Una delle note più stonate di una serata che già non verrà ricordata con entusiasmo, per usare un eufemismo, dai tifosi dei Colts è stata la prestazione opaca di Reggie Wayne: già si sapeva che la sua condizione fisica non era eccellente e che in settimana non aveva concluso tutti gli allenamenti con la squadra; così il peso è passato sulle spalle di Pierre Garà§on e Austin Collie, che nonostante il touchdown del primo e le buone ricezioni del rookie nel tentativo di rimonta, hanno dimostrato di non averle ancora così larghe da sostenere l'onere in situazioni tanto importanti.

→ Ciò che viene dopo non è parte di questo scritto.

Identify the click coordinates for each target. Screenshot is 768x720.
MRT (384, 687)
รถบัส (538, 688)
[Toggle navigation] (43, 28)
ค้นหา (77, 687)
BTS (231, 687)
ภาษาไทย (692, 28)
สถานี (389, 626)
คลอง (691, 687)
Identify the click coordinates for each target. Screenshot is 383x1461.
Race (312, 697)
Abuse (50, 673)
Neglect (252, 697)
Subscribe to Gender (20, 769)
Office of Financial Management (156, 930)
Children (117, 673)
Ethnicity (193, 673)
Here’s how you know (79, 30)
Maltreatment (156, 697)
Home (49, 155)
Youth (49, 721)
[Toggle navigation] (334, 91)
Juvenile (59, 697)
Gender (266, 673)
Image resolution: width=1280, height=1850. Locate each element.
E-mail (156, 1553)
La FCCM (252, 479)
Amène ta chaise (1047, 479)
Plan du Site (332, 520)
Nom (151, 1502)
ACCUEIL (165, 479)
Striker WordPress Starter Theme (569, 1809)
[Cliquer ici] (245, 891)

Nota a parte merita il sempre immenso Dallas Clark: il fuoriclasse dei tight end si è fatto trovare pronto quando la squadra più ne aveva bisogno sul 23-17 Saints, orchestrando con il suo quaterback un drive praticamente perfetto, concluso con il touchdown di Addai da poche yards. Il prodotto di Iowa rimarrà un punto fermo da cui ricominciare anche il prossimo anno.
L'altro grosso punto di domanda di tutta la settimana che ha anticipato il Super Bowl riguardava le possibilità o meno per Dwight Freeney di scendere in campo: alla fine stringendo i denti ha preso parte al primo tempo della sfida, dimostrando che anche su una caviglia sola poteva riuscire a fare la differenza.
Quando non si è più presentato dopo lo spettacolo dell'intervallo la difesa ha letteralmente subito un black out, dimostrandosi troppo Freeney-dipendente: senza la pressione del numero 93 Brees ha cominciato a esplorare chirurgicamente la difesa dei Colts con continui lanci da 10-15 yards e "colpendo" diversi ricevitori, vero marchio di fabbrica di quest'anno della squadra della Louisiana.
Se si può dire che con le sue scelte coack Jim Caldwell non ha perso la partita, coach Sean Payton invece con le sue l'ha vinta: l'allenatore dei Colts, che ha sostituito un'istituzione a Indy come Tony Dungy, ha condotto bene la gara, ma, a conti fatti, è sembrato più accompagnarla senza fantasia verso l'epilogo avverso, non dando la sensazione di audacia trasmessa dal collega dei Saints, che tra quarti down giocati sulla linea di meta e l'onside kick di inizio secondo tempo, ha cercato in tutti i modi di sovvertire il pronostico, alla fine riuscendoci.
Poichè la mancanza di fantasia imputata non si può ritenere un peccato capitale, resta comunque una cavalcata incredibile quella del rookie coach, che ha portato il suo team alla finale assoluta, mostrando un gran bel gioco offensivo e coprendo con il trucco le varie rughe della propria difesa, le quali sono venute alla luce nel momento purtroppo decisivo.
"Ora sono solo dispiaciuto, molto dispiaciuto. Faccio comunque i complimenti a Drew Brees che ha giocato una partita incredibile" sono state le parole a caldo del quarterback sconfitto che ha dimostrato come sempre un grande fair play.
Il giorno dopo porta con sé tutti i dubbi e gli enigmi di quella che si prospetta una lunga off season: naturalmente si riparte da Peyton Manning e non potrebbe essere altrimenti, così come penso verrà riconfermato il blocco dei ricevitori.
Dovrà essere ampliato e variato il running game, magari aiutando Joseph Addai a dividere i compiti di correre la palla (forse proprio coadiuvato maggiormente dal rookie Donald Brown). In difesa sono almeno 2/3 i giocatori che la dirigenza farà bene a cercare nel mercato dei free agents: la linea difensiva e un linebacker di valore farebbero non poco comodo.
Resta l'amarezza ma anche la consapevolezza di poter competere ancora per almeno un lustro ai vertici della AFC e poter nuovamente tentare di consolidare una posizione di dominio ormai decennale, purtroppo non finalizzata da successi ulteriori a quello del 2007 con i Bears.
Un secondo trionfo gratificherebbe il lavoro di questi anni della franchigia dell'Indiana e porrebbe il loro quaterback indubbiamente nell'olimpo dei grandi vincenti, lontano dalle critiche dei detrattori. Un posto che Peyton Manning merita.